二四の瞳 悲しみのどん底から再び明日へ
二十四の瞳とは、十二人のつぶらな瞳のこと。昭和のはじめ、まだ時代が穏やかな頃、瀬戸内海に浮かぶ小豆島の岬の分教場で女性教師が初めて教えた子。否応なく時代の荒波に子供も自分も、離れ小島の小さな集落も巻き込まれていく。時が過ぎ穏やかになった時、瞳の数は12になり、2つは開くことのない瞳になっていた。

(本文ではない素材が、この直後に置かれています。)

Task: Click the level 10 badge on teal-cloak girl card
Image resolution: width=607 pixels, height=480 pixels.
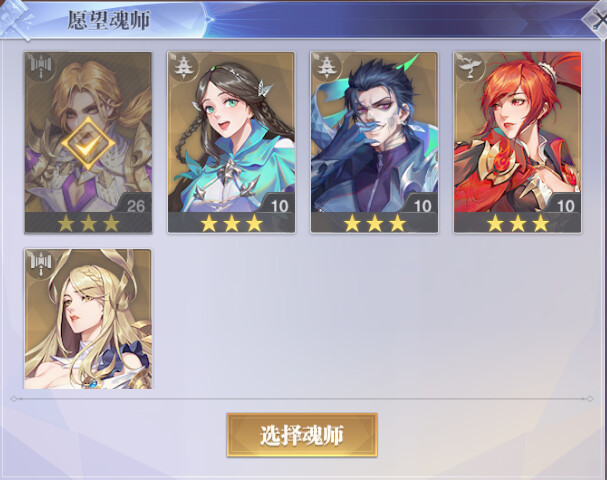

自らも夫と末の娘を失くす。そんなすごい話だとは全く理解していなかった。子供の頃、見たはずなのに。なぜか鮮やかな印象として記憶に残っていたのは、心が暖かさで最後は一杯になったことだけであった。変わらぬ穏やかな海と田畑。白黒映画なのに。
ひょうんなきっかけで見直した。
そこに朝ドラの「おちょやん」浪速千栄子が出ているではないか!
その場面は瞬間ではあるが、今見ると一層意味が深い。 今、戦前、前借金で奉公や色街に行かされたことが、韓国の売春婦(慰安婦)問題に絡んで問題とされている。 もう一つの朝ドラ再放送「澪つくし」にも出てくる。身売り、身受け。
この映画では、教え子の一人が貧しさゆえに小学高学年で学校をやめて高松のうどんやに奉公に行かされた。そのうどん屋のおかみが「おちょやん」こと浪速千栄子の役である。そのうどん屋に大石先生らが入りその子に遭遇するのである。そして、島から一緒に育った同級生の修学旅行。出て行けずに店を飛び出し--。
大きな時代の荒波が過ぎて、子らの瞳は半分になった。しかし、穏やかな時代になり、この奉公に出た子も大人。 皆、時代を生き抜き、新しい時代、前を向いて生きてゆく決意の姿で終わる。
終戦からほぼ十年が経とうとした時に作られた文部省特選の映画。 今、人はこれを見て反戦左翼映画と呼ぶのであろうか? そうだとしたら、その時代は丸ごと反戦左翼である。文部省も。 当たり前である。日本中で300万人が亡くなったのだから。この数だと、日本総人口9000万くらいだったから33人に一人。必ず身近、知り合いに戦争犠牲者がいるという勘定になる。
でも当時、日本中に暴力を伴い荒れ狂っていた声高な反戦左翼とは明らかに違う。もう人の死を見るのは嫌だ、という心からの叫びと悲しみの咽び泣きの先に見出す明日への希望を望む映画だったのである。
大きなショックと感動の映画であった。